I have numerous home made voice and audio projects around the house here here all day most days. I also have a touch screen display on my desk here for interacting with HA. All is possible but rather more expensive than you are hoping for.
Really? I may be misunderstanding things, but would local AI to interpret and reply to voice commands/queries really take up that much power @ say 30 interactions a day?
To run any kind of local AI that actually responds within a few seconds will require about £2k worth of hardware I would then expect it to be only average at best. You need a very good, latest spec GPU, a good spec CPU and lots of ram.
If you want to run a small model, you may be able to get away with less, but the experience will be poor at best.
Try installing ollama on whatever PC you have and see what that can do.
Yes. You are very much misunderstanding what’s required to deliver a voice assistant experience.
Local AI capable of doing what you ask (sufficiently replace Amazon’s crap software) requires an LLM with sufficient parameters (4b is the absolute minimum but when you talk to Gpt or Alexa you’re using approximately a 120-300b parameter model…)
Those models REQUIRE a GPU. And not just any. One that can support large context (lots of vram) I’m running a 5070ti (16gvram) AND an Intel a770xe and together they’re not enough to run a 1:1 Alexa experience completely offline. (best I can do is a 20b model at 64k context)
The rig that runs that idles at ~35w and bursts to ~400w a few seconds at a time.
No. a CPU, pi etc cannot / won’t do it. You need beef with vram. Remember for LLM voice like Amazon you’re replacing thier entire DATA ENTER… It’s not just a device…
The ‘vampire’ kept thier cost small by subsidizing your equipment cost by capturing your data in thier ecosystem and selling info agile keeping operating cost as low as possible. (it matters, yih should see what I can tell about a home if I can see power use… By circuit I can probably tell you what was happening…) You don’t want to bd I thier ecosystem because that, fine (neither do I) while it is not a nuclear reactor… But it’s also NOT Cheap. Heavy upfront.
You’re buying gear.its not about how many interactions. Each one requires… That *points.
Your alternative is paid cloud model! As you’ve already said privacy is important… You can also do speech to phrase (eliminates the high GPU cost) but it’s not llm it’s voice control. (think old Alexa must match specific phrases exactly)

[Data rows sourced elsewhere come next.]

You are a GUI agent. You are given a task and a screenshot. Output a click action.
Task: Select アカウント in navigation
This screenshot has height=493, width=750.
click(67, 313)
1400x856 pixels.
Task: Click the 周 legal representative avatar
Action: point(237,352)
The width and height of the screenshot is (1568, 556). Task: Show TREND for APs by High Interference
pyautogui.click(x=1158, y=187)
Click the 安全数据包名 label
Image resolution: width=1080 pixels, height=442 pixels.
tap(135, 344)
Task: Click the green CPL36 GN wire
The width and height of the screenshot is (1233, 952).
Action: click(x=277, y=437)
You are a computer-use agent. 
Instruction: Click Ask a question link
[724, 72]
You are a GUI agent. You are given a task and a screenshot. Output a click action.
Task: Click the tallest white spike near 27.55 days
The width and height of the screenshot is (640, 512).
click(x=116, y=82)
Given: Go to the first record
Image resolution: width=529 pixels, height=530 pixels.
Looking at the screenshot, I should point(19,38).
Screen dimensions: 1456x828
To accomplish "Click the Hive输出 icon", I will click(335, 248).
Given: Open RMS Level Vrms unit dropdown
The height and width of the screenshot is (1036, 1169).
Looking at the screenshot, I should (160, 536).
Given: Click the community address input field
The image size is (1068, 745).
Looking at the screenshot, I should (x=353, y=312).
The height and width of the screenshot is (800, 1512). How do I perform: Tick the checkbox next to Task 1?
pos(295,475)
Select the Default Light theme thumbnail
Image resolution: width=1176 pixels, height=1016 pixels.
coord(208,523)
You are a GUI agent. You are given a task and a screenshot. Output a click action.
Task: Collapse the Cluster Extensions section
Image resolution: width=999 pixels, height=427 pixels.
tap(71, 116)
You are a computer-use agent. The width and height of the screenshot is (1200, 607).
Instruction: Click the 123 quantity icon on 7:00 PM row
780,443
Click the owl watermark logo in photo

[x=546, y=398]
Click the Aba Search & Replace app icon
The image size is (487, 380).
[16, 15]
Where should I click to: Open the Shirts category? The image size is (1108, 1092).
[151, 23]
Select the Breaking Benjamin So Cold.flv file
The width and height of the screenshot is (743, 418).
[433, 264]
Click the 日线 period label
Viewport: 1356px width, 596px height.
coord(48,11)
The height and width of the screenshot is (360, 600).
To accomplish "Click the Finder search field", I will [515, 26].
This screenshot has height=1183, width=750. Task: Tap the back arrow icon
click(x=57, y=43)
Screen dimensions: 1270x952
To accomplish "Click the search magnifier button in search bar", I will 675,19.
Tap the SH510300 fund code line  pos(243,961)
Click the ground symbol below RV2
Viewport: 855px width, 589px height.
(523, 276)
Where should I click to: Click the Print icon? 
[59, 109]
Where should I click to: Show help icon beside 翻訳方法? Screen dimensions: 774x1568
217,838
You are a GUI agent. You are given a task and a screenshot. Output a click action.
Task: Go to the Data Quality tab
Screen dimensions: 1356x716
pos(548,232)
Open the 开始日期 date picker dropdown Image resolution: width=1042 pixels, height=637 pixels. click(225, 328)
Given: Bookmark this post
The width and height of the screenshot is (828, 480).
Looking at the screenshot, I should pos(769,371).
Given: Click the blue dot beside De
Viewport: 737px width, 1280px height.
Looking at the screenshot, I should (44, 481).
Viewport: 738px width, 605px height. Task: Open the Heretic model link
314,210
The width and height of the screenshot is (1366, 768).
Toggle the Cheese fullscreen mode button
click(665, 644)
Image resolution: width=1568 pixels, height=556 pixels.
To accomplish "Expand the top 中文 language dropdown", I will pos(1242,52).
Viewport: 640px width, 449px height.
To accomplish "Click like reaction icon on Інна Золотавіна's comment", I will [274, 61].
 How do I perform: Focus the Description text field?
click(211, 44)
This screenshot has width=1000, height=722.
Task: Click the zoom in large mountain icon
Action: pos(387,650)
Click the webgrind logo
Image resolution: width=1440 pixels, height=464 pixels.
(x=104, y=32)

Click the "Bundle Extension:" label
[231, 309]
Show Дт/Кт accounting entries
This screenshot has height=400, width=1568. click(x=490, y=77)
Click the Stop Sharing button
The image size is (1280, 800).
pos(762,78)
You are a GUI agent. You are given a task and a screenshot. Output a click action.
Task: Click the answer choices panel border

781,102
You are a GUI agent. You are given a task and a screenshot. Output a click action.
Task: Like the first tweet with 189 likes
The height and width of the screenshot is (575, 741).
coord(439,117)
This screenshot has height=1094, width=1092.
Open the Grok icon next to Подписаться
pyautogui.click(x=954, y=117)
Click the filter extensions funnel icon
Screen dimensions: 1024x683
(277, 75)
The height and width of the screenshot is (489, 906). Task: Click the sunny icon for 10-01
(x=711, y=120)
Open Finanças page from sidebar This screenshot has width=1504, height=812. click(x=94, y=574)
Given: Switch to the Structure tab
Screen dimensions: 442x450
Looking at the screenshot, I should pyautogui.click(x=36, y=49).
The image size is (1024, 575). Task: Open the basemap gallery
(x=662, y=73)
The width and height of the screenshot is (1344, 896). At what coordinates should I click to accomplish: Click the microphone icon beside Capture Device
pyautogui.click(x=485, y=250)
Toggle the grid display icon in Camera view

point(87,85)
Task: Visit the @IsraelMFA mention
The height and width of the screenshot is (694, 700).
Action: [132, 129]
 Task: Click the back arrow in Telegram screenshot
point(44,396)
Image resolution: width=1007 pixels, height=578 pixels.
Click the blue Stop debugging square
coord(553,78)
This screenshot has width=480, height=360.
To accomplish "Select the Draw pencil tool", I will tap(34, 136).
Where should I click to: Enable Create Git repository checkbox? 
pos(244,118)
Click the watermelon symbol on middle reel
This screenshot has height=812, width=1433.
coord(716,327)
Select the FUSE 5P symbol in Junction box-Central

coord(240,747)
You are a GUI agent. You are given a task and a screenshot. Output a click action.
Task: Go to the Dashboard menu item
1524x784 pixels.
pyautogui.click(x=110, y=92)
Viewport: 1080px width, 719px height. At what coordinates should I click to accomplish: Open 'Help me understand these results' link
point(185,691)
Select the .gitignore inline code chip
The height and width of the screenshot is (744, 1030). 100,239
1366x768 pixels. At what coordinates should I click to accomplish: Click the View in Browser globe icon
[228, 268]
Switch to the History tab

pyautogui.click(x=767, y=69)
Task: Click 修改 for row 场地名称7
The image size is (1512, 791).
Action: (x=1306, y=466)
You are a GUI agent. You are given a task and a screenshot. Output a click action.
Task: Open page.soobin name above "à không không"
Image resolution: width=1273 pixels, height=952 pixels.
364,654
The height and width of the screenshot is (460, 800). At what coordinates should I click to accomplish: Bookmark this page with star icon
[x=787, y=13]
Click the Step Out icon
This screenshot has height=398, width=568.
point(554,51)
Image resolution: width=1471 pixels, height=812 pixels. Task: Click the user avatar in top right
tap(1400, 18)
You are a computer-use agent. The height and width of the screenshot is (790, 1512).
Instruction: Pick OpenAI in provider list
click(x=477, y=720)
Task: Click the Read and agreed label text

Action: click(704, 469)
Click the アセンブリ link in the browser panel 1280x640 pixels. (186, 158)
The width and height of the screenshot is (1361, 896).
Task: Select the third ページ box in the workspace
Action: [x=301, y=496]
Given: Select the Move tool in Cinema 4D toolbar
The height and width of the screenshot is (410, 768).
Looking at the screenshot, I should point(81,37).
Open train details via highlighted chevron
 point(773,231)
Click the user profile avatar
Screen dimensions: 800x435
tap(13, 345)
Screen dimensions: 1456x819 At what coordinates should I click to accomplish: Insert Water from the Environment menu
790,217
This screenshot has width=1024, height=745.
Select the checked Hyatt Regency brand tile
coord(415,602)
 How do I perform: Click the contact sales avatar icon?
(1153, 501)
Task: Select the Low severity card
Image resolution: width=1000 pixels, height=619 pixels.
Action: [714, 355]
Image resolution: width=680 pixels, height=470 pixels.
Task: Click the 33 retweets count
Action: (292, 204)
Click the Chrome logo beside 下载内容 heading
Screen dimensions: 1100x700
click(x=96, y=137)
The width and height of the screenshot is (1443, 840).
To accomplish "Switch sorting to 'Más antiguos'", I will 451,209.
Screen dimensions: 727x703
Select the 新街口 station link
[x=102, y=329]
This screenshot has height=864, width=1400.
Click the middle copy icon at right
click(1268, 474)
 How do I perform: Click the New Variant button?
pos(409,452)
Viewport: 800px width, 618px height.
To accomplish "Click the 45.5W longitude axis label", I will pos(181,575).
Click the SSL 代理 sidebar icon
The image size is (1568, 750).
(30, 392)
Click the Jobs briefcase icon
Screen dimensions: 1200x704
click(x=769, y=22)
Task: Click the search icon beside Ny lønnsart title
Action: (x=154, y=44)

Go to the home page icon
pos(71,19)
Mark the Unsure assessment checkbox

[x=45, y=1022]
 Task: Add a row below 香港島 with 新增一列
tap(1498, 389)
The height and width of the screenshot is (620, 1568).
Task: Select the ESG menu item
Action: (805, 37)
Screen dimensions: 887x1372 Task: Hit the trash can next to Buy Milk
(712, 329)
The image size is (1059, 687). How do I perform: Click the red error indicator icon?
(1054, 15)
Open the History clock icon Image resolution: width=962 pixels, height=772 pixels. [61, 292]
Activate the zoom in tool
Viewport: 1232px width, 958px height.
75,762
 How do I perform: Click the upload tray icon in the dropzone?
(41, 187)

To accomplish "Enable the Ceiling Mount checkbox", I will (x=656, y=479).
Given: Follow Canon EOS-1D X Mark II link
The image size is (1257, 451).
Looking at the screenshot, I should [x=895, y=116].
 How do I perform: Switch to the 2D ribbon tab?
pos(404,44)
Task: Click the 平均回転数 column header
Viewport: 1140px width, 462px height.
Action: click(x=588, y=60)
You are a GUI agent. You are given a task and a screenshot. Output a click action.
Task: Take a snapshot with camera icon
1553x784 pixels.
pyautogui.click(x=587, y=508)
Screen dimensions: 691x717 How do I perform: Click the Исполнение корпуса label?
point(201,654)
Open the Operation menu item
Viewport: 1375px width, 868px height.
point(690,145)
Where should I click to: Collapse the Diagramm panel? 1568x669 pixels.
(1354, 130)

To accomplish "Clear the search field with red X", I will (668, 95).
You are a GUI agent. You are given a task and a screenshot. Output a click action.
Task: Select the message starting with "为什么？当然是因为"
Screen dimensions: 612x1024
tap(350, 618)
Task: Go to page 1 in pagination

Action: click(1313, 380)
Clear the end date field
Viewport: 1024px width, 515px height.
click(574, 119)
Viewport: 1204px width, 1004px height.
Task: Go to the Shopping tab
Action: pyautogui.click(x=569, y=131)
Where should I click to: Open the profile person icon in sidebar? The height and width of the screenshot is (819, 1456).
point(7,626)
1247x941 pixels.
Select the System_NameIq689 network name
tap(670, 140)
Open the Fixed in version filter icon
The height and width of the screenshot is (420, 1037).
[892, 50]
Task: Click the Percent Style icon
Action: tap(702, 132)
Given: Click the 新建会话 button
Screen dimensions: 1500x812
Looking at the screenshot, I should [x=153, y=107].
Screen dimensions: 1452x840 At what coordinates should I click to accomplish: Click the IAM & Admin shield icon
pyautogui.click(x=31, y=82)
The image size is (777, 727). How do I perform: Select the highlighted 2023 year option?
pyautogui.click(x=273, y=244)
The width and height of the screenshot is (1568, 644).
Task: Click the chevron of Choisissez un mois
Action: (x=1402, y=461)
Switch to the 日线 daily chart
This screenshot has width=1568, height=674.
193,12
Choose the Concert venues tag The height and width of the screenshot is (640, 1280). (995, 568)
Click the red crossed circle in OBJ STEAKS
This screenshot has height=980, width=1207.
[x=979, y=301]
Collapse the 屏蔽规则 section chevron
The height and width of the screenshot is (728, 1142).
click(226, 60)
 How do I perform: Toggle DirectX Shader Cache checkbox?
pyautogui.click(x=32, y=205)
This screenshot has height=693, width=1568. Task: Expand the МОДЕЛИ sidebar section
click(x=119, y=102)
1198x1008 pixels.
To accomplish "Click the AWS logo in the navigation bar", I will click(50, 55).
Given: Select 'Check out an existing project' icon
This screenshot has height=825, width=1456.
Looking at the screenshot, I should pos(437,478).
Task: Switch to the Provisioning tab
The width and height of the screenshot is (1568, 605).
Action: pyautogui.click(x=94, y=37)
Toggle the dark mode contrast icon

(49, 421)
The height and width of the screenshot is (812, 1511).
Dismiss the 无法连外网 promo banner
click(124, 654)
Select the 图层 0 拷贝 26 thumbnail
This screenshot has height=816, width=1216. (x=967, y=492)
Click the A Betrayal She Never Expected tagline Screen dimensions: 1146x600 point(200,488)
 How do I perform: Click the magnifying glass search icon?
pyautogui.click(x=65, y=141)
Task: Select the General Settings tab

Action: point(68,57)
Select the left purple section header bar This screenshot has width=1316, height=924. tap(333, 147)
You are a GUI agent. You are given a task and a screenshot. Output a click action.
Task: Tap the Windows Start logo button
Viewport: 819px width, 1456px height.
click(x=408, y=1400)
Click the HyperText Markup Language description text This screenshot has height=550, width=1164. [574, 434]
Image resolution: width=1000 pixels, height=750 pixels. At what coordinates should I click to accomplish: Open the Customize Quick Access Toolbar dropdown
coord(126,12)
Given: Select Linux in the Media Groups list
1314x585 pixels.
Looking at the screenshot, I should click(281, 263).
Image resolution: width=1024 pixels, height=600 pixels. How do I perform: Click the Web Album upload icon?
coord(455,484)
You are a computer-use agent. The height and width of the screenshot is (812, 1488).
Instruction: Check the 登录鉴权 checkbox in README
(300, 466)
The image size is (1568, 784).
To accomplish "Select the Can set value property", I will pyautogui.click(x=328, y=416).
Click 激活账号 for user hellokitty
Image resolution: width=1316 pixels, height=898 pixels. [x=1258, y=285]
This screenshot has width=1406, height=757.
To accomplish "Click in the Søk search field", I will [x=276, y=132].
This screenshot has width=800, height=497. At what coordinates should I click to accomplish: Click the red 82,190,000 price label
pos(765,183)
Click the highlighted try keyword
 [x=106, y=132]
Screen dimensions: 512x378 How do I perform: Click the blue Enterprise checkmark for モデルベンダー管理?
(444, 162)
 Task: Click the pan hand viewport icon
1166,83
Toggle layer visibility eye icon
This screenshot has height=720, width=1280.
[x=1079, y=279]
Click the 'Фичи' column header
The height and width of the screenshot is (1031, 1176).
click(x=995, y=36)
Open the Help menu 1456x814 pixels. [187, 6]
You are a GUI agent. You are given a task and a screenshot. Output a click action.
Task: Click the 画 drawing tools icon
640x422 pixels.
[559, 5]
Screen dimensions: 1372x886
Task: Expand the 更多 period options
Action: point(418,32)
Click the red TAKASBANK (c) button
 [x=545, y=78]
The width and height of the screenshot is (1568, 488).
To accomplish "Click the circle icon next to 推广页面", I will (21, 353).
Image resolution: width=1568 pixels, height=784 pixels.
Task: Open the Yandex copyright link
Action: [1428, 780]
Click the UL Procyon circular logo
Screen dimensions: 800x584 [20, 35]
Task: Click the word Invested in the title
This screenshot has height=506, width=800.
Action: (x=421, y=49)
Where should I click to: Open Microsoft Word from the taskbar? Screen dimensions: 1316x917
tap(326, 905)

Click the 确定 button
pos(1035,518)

Then Fkr the voice endpoints themselves, I bought VPEs because simply you’re not building them or anything remotely equivalent less than 50$ ea usd. And at that price the speakers are trash compared to any Echo and have no screen. I connect mine to external speakers so it’s not an issue.
All this to say hey man I get you wanting out of Amazon. Smashing gear may have been a bit premature… Reset your expectations. And good luck with the build.
THIS is how I got out of Amazon! As soon as the Voice PEs were available, I got rid of all our Echos. For me, “speech to phrase” is perfectly acceptable for now. Works great for our simple needs. I also use external speakers with them so that helps, especially with music.
I AM interested in LLMs…in the future. For now, 2 yrs in I’m still learning my way around HA…currently tackling templates… advanced for me, but, that’s off-topic here.
Anyway, point being, as mentioned by @IOT7712 “Start small, walk before you run.”
Sidenote: @NathanCu LOVE your Friday posts! Do I understand them? Very little, but I WILL one day!
One point to add:
If you’re willed to wait for the reaction / response of your LLM up to 1/30rd of the day (which would be a latency of round about 50 minutes), you might be able to end up with cheaper hardware (still not a pi, because it won’t be able to load and execute these models at all).
But I guess you want the same fast responses as e.g. another guy that might ask his LLM questions about 500 times a day.
So no, you won’t be able to save costs on the hardware compared to a more intense use.
You just might save energy costs, as the system would more often run in idle.